The first thing to do in any script is to setup python such that you can use the various Cheshire3 objects. This allows us to find the Cheshire3 code first, before any other similarly named modules that might be installed. Line 8 imports the base server code needed in the next section, and line 9 imports the parser for CQL (Common Query Language). Line 10 imports the base Session object used to maintain contextual information.

Cheshire3 Environment (11-19)

11 # Build environment...
12 session = Session()
13 serv = SimpleServer(session"../configs/serverConfig.xml")
14 db = serv.get_object(session, 'db_tei')
15 recStore = db.get_object(session, 'TeiRecordStore')
16 resultStore = db.get_object(session, 'TempResultStore')
17 txr = db.get_object(session, 'TeiToDCTransformer')
18 idx = db.get_object(session, 'l5r-idx-1')
19

This example uses a lot of different objects within the Cheshire3 framework. First of all (13) we build a server from the configuration file. From that server we then retrieve the database (14), the recordStore (15), a result set store (16), a transformer (17) and an index (18). These will all be used in the next section.

Search, Sort, Transform and Display (20-30)

20 query = 'dc.title any "sword fist steel"'
21 clause = CQLParser.parse(query)
22 result = db.search(session, clause)
23 hits = len(result)
24 if hits:
25     result.order(session, idx)
26     rsid = resultStore.create_resultSet(session, result)
27     for i in range(min(hits, 10)):
28       rec = recStore.fetch_record(session, result[i].docid)
29       doc = txr.process_record(session, rec)
30       print doc.get_raw()

Now that we're set up, we can actually do some work. First we define a query in CQL (20). This would typically come from a command line or another interface rather than being static as per the example. We need to turn the query into a parsed tree to process it, which is done by the CQLParser in line 21. The search is then carried out in line 22, returning a result set object.

ResultSets are a combination of set and list in that they have a fixed order but can be combined with booleans such as AND or OR. First we check if there were any matches for our search (23-24). If there was, then we order the result set according to an index. This is one of the indexes built in the build process and hence knows how to extract data from a record. If configured, it may have a pre-generated database of these extracted values per record. In line 26 we then store the sorted result set in a ResultSetStore for later reference.

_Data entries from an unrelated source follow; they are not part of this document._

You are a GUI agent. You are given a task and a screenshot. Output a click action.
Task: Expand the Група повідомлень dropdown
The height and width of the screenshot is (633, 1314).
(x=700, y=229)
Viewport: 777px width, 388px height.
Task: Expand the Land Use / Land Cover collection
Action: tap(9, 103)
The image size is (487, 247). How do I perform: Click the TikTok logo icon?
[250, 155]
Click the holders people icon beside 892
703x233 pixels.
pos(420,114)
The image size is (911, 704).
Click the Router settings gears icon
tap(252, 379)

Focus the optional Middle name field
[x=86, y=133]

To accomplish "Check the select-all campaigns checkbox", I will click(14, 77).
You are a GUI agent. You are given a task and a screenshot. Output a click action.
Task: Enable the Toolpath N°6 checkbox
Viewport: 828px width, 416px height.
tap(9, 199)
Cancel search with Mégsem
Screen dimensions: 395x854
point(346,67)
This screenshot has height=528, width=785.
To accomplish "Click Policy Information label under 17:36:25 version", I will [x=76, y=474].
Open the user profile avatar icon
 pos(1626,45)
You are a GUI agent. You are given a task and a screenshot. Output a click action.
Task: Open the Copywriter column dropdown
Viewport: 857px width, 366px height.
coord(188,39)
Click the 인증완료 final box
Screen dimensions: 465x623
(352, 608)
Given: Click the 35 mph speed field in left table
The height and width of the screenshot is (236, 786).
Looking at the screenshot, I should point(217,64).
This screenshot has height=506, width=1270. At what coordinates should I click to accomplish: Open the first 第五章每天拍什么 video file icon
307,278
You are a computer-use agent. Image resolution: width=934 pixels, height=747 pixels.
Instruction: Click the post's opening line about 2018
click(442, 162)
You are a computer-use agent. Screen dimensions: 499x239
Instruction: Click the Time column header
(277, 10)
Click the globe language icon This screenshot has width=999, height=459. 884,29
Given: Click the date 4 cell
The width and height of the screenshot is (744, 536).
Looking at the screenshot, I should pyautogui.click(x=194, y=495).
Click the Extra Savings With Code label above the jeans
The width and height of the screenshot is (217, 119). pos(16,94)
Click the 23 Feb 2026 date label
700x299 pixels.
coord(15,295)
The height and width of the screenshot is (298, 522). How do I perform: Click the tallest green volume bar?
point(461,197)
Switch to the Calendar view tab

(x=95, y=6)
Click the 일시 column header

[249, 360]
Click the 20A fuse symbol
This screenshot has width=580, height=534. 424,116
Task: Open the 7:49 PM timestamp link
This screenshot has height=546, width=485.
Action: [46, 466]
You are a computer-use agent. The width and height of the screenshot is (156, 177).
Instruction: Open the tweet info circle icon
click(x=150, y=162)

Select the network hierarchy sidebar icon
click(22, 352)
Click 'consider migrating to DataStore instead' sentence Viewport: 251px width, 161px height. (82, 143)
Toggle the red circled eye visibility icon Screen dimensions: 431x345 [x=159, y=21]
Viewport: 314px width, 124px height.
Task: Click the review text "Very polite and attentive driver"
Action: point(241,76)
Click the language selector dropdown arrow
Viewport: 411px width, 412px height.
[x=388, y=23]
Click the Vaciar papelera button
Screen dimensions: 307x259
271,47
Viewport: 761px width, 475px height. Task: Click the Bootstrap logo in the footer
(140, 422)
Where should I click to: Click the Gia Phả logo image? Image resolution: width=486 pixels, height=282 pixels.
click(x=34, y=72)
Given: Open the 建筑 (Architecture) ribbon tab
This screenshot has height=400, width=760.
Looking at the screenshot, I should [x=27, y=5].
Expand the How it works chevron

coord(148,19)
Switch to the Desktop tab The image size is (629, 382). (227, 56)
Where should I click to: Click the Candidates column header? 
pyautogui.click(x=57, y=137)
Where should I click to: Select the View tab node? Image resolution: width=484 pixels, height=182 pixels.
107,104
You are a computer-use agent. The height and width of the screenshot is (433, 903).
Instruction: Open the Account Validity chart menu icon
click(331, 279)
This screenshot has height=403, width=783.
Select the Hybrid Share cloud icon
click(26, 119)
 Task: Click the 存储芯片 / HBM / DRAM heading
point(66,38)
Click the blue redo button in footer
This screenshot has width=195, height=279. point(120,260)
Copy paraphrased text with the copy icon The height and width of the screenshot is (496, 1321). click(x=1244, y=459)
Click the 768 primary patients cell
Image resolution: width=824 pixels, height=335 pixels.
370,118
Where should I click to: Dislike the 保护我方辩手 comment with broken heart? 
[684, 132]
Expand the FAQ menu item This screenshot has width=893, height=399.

Finally, we step through the first 10 records (or however many are in the set, if less). We need to retrieve the actual document from the recordStore first (28), as the set consists of pointers. Then we transform the record into a document containing, in this example, the simple dublin core form of the data. The last line then prints the transformed XML.

Complete Example

#!/home/cheshire/install/bin/python

import sys
osp = sys.path
sys.path = ["/home/cheshire/cheshire3/code"]
sys.path.extend(osp)

from server import SimpleServer
from PyZ3950 import CQLParser
from baseObjects import Session

# Build environment...
session = Session()
serv = SimpleServer(session, "../configs/serverConfig.xml")
db = serv.get_object(session, 'db_tei')
recStore = db.get_object(session, 'TeiRecordStore')
resultStore = db.get_object(session, 'TempResultStore')
txr = db.get_object(session, 'TeiToDCTransformer')
idx = db.get_object(session, 'l5r-idx-1')

query = 'dc.title any "sword fist steel"'
clause = CQLParser.parse(query)
result = db.search(session, clause)
hits = len(result)
if hits:
    result.order(session, idx)
    rsid = resultStore.create_resultSet(session, result)
    for i in range(min(hits, 10)):
      rec = recStore.fetch_record(session, result[i].docid)
      doc = txr.process_record(session, rec)
      print doc.get_raw()